Well, a few months ago, I made a list of books I said I was going to read through this Summer and/or finish. Can you believe I finished all of it? Actually, not only did I finish all of it, but a few other books can be added to that list as well.
The following are additional books I also finished. I read through Pseudo-Dionysius’s Divine Names and Mystical Theology. This one was a fairly light read but nevertheless thrilling. Also, I was kind of interested in expanding my knowledge of classical theism. One finds in this book that the basis of what is criticised by many modernist Evangelical theologians is actually strictly based in the scriptures. Was Pseudo-Dionysius a Platonist? If he was, he never cited Plato. His teachings have become influential in both Catholic and Eastern Orthodox theology.
The next book I was able to read through was The Life of the Virgin by St Maximus the Confessor. This is officially the start of my collection of Marian biographies. To this list, I have added volume 1 of the Bl Mary of Agreda’s Mystical City of God. This is actually also my first encounter with the writings of St Maximus the Confessor and it is not a work that is easy to find in English. Thanks to Stephen J. Shoemaker it is! The Greek translation is gone but a Georgian monk was able to preserve it somewhere around the 9th-10th century A.D. and it the monk preferred to use it in the divine liturgies as well.
Then I also added to my reading a list a book I had first encountered as an undergraduate in a study of Judaism and the origins of Christianity. This book is Daniel Boyarin’s Border Lines. Boyarin approaches the issue as a religious sociologist so if one is not caught up in terms of religious sociology, one is going to be lost reading it. It by no means is a theological work despite the fact he frames the separation in terms of the creation of theologies that became orthodoxies and heresies to both the religions. In addition, he approaches the question as to how accurate it is to think of Judaism as a religion as it has often been framed from the Christian mindset. He writes from a Jewish perspective of the issue as he himself is an Orthodox Jew.
I also was able to read Julius Caesar’s The Gallic War. This gave me a sneak-peek as to what to expect in my upcoming Latin class this semester as we will be working a lot on translating this work of Caesar’s. It was a bit of a difficult read especially since Caesar so oddly refers to himself in the third person a lot. “Caesar did this.” “Caesar did that.” I was perplexed as to how it came to be attributed that Caesar wrote this. But it will be interesting to see how my own translation of the texts this coming semester of Latin will compare to the Oxord’s Classics edition.
Finally, I read through the Dialogue of St Catherine of Siena. Other than St Maximus the Confessor’s 7th century hagiography of the Virgin, this is actually the only other medieval spiritual text I read. I love reading the Catholic mystical theology especially in the middle ages because it is so rich. I would count St Hildegard except I read the Scivias kind of before the reading list started. It just ended up on the reading list as something I read prior to beginning it. I have of course, on my wishlist right now, St Bonaventura, St Bernard of Clairvaux, and St Bridget of Sweden.

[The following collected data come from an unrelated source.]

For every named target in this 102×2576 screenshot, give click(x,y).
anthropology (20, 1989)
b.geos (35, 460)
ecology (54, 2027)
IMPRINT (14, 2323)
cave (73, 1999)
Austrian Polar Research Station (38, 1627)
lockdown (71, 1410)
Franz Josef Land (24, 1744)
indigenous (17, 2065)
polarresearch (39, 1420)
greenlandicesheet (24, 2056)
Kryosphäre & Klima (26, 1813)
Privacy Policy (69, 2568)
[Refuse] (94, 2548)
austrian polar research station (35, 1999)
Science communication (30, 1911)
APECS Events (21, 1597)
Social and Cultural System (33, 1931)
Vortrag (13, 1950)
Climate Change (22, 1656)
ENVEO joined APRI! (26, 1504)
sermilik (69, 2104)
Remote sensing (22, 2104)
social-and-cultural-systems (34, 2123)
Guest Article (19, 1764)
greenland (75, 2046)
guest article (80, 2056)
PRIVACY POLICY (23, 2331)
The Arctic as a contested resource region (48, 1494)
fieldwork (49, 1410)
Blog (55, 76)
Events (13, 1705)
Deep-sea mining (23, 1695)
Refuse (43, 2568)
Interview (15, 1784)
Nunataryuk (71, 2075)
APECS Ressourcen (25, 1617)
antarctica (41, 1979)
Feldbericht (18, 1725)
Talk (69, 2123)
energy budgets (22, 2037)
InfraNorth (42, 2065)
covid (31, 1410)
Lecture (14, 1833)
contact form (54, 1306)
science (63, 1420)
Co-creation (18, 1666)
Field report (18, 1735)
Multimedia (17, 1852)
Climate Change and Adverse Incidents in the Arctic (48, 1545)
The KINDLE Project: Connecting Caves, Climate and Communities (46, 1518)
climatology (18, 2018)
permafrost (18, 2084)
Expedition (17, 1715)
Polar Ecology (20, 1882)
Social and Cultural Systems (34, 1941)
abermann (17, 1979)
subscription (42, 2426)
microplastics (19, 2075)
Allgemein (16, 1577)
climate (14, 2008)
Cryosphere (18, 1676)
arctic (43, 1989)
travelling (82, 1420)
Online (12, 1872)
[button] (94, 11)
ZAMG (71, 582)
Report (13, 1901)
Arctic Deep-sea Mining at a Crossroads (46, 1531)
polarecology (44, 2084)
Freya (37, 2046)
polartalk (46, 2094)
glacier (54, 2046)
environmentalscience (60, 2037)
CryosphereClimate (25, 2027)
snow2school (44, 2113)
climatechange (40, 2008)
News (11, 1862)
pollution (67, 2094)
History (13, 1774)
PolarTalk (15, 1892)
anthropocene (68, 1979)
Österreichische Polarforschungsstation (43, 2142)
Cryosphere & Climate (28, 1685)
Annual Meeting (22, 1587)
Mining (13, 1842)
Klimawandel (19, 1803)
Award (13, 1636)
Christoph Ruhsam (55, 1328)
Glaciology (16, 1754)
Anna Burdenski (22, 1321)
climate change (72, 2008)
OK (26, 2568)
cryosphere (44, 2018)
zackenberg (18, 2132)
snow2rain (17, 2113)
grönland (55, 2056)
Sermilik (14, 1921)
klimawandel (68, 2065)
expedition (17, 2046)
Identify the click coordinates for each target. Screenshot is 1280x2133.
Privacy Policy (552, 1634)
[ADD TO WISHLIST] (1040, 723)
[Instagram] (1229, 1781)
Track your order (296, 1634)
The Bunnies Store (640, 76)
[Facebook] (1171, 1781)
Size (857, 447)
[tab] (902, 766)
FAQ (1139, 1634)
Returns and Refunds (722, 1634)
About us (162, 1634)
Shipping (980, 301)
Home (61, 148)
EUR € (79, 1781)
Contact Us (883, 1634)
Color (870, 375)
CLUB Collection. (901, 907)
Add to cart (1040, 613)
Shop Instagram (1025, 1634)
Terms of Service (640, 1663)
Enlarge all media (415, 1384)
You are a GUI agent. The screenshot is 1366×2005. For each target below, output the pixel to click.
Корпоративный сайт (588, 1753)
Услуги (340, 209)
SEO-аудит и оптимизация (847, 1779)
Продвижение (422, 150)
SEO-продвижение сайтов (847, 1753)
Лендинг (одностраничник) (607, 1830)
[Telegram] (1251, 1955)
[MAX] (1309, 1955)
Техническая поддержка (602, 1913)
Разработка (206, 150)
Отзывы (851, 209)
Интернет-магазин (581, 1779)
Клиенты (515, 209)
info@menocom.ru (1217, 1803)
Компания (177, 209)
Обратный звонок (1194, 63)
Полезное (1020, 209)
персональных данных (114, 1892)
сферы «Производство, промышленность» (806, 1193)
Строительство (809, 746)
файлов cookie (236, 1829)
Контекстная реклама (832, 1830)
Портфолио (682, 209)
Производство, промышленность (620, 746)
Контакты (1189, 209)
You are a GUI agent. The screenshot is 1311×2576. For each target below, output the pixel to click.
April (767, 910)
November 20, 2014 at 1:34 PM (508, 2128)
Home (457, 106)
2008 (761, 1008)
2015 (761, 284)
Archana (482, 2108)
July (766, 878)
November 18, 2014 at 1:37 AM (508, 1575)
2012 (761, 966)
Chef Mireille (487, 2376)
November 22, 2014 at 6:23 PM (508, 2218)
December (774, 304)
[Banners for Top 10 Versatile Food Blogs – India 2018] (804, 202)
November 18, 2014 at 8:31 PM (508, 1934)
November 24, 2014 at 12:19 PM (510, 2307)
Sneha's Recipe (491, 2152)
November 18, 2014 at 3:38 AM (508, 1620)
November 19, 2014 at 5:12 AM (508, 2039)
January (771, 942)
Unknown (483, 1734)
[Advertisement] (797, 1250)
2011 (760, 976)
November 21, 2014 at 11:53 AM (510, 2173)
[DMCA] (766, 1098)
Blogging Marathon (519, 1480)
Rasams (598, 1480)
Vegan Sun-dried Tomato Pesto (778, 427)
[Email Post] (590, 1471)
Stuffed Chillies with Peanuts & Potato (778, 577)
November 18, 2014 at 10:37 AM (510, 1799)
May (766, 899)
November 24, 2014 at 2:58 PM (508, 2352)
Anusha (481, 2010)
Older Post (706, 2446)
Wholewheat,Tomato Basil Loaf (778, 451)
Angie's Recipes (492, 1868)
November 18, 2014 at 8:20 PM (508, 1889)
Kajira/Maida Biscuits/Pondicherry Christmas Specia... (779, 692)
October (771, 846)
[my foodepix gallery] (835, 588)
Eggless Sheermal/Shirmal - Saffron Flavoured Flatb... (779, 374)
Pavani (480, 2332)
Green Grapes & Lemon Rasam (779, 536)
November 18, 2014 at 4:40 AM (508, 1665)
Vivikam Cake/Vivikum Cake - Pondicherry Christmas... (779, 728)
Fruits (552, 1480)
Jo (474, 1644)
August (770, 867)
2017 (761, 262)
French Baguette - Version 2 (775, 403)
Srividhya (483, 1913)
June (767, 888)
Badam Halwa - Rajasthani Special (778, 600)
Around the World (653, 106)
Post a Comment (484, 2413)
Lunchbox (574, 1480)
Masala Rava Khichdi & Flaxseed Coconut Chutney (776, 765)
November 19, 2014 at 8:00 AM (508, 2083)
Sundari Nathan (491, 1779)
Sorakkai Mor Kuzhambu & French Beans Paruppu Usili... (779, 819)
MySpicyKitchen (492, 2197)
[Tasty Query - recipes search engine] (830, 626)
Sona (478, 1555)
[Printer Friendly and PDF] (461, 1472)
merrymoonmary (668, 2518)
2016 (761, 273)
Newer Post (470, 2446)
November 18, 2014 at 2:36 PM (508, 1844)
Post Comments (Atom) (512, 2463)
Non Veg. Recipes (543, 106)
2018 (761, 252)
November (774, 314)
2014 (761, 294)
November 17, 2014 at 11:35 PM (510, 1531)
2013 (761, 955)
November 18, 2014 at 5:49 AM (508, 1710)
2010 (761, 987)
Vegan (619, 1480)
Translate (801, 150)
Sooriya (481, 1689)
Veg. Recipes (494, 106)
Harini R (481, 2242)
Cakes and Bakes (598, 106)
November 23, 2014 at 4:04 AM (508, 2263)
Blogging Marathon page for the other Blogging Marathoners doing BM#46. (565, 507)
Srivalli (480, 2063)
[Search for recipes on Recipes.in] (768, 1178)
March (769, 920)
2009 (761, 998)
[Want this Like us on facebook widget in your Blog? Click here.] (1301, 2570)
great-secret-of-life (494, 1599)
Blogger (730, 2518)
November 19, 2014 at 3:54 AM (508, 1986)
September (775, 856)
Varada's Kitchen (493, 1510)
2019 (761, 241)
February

I also have started another book which I hope to be through by next week. Herman Melville’s Moby Dick. I’m not too thrilled with the characters right now. They are quite bland. Maybe they’ll get better as I progress through the book but I suppose I just like romance and spiritual literature. Perhaps after this, I might try some Jane Austen as a couple of books I have on my wishlist of hers are from a critical series I’m wanting to look into called the Ignatius Critical Series of Ignatius Press. I might go back to more Tolstoy and Dostoevsky as well. Nothing can beat the Russians and their character developments. War and Peace was littered with so many good characters. Characters you could absolutely hate, characters you could absolutely love, and characters that were so complex, you had no idea what to think or predict about them.
Of course, my favorite things I like reading right now–literature, mystical and ascetical theology, the New Testament, and history. I’ll probably be back into reading multiple books at once as well.